Introduction to Docker
Setting up an environment could be painful even if you are an experienced programmer. There are different OS, such as Mac, windows, and Linux. For Linux, there are so many distributions that their underlying structure are also different. Let alone the packages you are using could also have compatibility issues with OS or each other. This is where Docker comes in.
Docker is a containerization platform that allows you to run applications in an isolated environment, called a container. With Docker, you can package an application and all its dependencies into a single container, which can then be run on any platform that supports Docker without worrying about compatibility issues.
For neuroimaging scientists, Docker can be particularly useful for running neuroimaging software and tools, which often have complex dependencies and configurations.

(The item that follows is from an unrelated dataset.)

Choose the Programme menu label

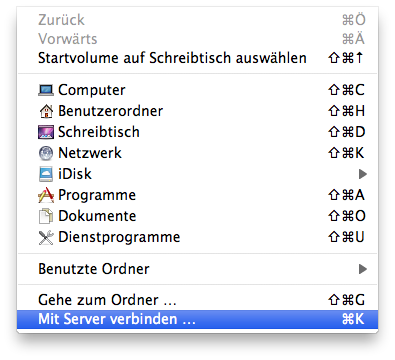pos(97,196)
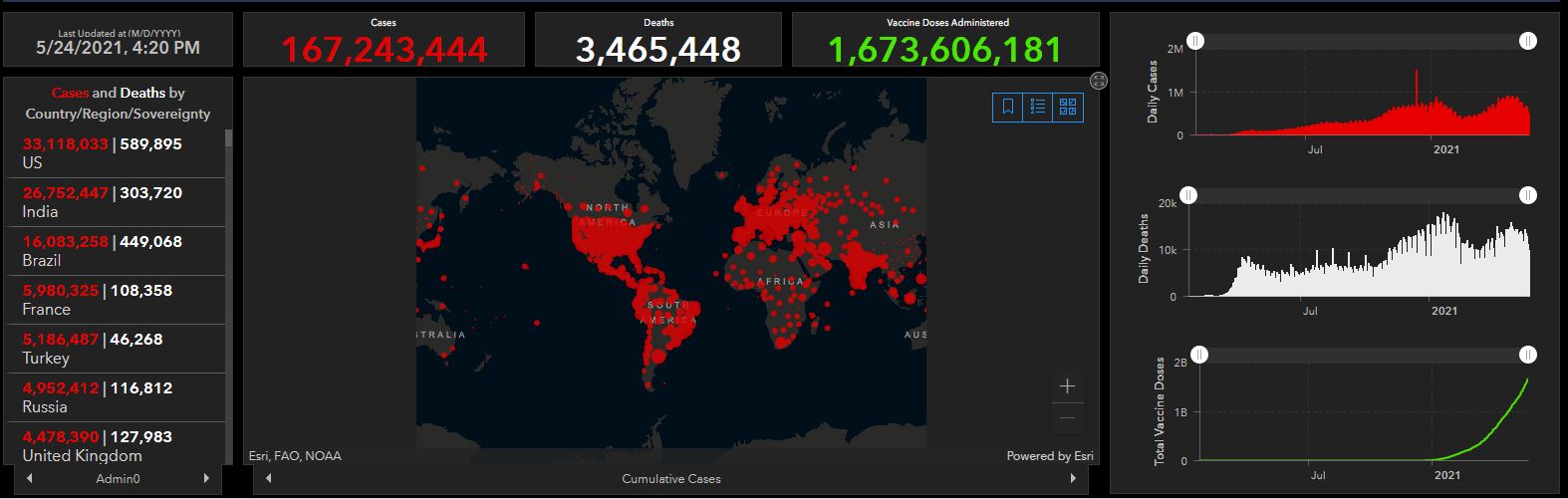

With Docker, you can easily share and distribute pre-configured containers that contain the necessary software and libraries for neuroimaging analysis. For example, it is much easier to use Niprep software with a container.
You + Docker = Ready for Action!
Docker Basics
Docker works in the logic displayed above. The server and OS are related to the machine you are using. Docker is the Docker software. The Docker software manages multiple containers each of which runs separate software/projects together with their dependencies.
The containers are isolated areas of an operating system with a resource usage limit applied. The word Isolated means no matter what your machine is, as long as you have docker installed, you can run any project. So ideally you don’t need to buy a MacBook, a Windows, and a Linux machine!
Docker structure
Docker is built on top of many great open-source projects, how Docker itself works is provided below. However, these are not necessities for end-user. For end-user, Docker CLI is the only thing you need to learn, just got to the next part.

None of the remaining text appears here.